------ Study text ------

Familial Red Flags

I am FASCINATED with the family system. I always have been, so much so I went to college to learn how it functions. To learn how our place in our family is truly the foundation of how we operate in larger systems in our society. And in today's society, most families are highly dysfunctional. And in dysfunctional families, domestic violence is often one of the cornerstones of how they operate.

Domestic abuse can only occur in an ABUSIVE FAMILY SYSTEM (and yes, this is my professional opinion based off my experience). An abuser can’t be effective without support. Everyone in the family has certain roles that need to be filled for the system to function. And, the objective is ALWAYS to serve the most selfish and dysfunctional member.

------ Data supplied ------

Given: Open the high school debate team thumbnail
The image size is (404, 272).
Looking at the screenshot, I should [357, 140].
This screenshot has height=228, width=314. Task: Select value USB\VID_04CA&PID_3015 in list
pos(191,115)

------
------ Data supplied ------

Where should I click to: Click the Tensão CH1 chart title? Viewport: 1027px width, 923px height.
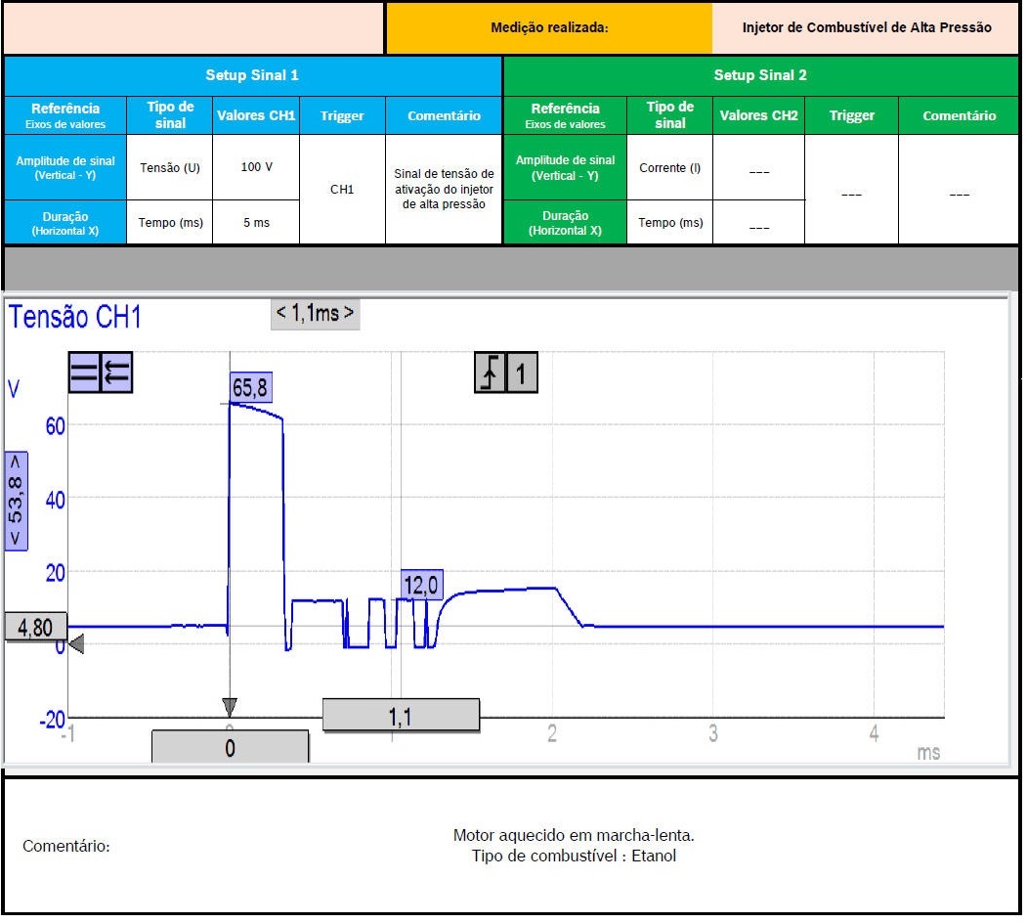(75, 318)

------

* _Problems to solve_:
- A) According to the text on familial red flags, what is the objective of the roles filled in an abusive family system?
- B) Extend the text on familial red flags, picking up right after its last sentence.

* _Per-task outputs_:
- A) To serve the most selfish and dysfunctional member.

- B)
I grew up in a stereotypical abusive family-aggressive, absent, alcoholic father. Replaced by authoritative, narcissistic, cop step-dad. My mom was unable to effectively stand up to them. I was an "invisible child"-no one paid much attention to me and I just did my best to avoid trouble. My husband's family presented itself in a very different matter, so it threw me off guard. There was money, good education, and his parents were married. I was given gifts, vacations and praise. I thought I was being shown love. But, it was a facade. It contained all of the same components, with all of the same roles: the narcissist, the enabler, the golden child, the scapegoat, the invisible ones (who take on their own coping personalities). I didnt realize that I wasn't just getting married, I was auditioning to fill a role in that family. Since I was raised in such a toxic environment, I didn't bat an eye when people acted completely out of line, which was the exact type of person that was acceptable-it was anticipated that I would let this person run my life, take over my children, and I that would take care of them in old age. I showed early in my relationship that my trauma response was “fawn” which meant I would do anything for people to avoid being treated bad-including take the blame for everything. I learned early that love was abandoning yourself for others and I was eager to prove to people I loved them.

Lucky me, I got to win one of the scapegoat roles (my husband's sister originally held the role and we often rotated who was considered the problem)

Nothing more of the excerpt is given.